Hanns and Marlene were a particular anamoly in my upper middle class neighbourhood, where they stood out as the most visible members of the New Democratic Party I knew. They, along with another mininster at our chruch, John Lawson, were my introduction to progressive politics and it is largely to them that I owe my political consciousness raising. Here’s an Op Ed he wrote last month for the Ottawa Citizen. on alternatives to appeasement. You can see that he is unwavering in his commitment to peace.
The name of our church was – wait for it – St. James-Bond United Church, so named because it was the result of a merger between St. James Presbyterian and Bond Street Congregationalist back in the early days of the United Church. The congregation itself folded up in 2005 and the building was torn down. At the corner of Avenue Road and Willowbank in Toronto there is still a great hole where this formative structure in my life once stood. As a gift to me tonight, Hanns gave me one of three bricks that his son saved from the old church. While it seems at first glance like a whimsical gift, I told Hanns that I would receive it as a deep symbol of the foundation that he gave me in life as a spiritual teacher and a teacher of activism in the world.

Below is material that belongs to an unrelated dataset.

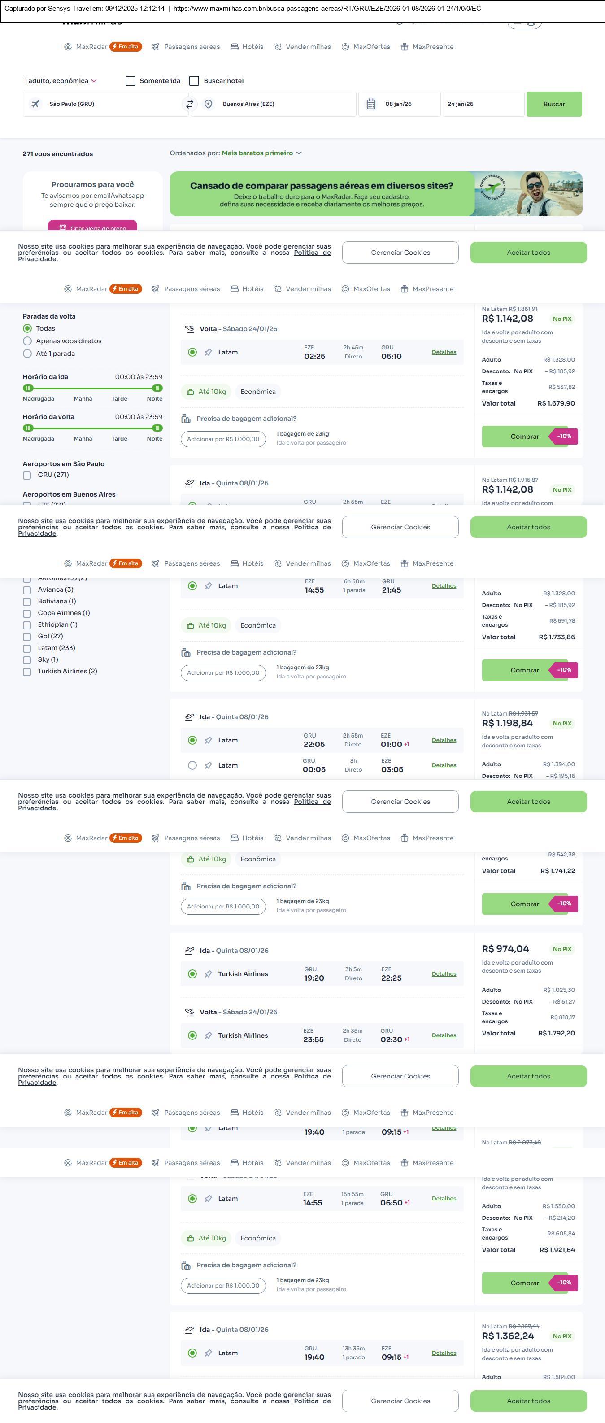
Task: Click the left handle of 'Horário da ida' slider
Action: (28, 388)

The most enduring teaching I have from Hanns comes from the benediction he used to give at the end of every service on Sunday. Hanns told me tonight that the benediction actually came from another very well known progressive United Church minister Cliff Elliott by way of Marlene who brought it home one Sunday. It goes like this:
Go into the world with a daring and a tender heart. The world is waiting for you. Go in peace and may all that you do be done because of love.
That continues to stand as a deep motto for me to this day.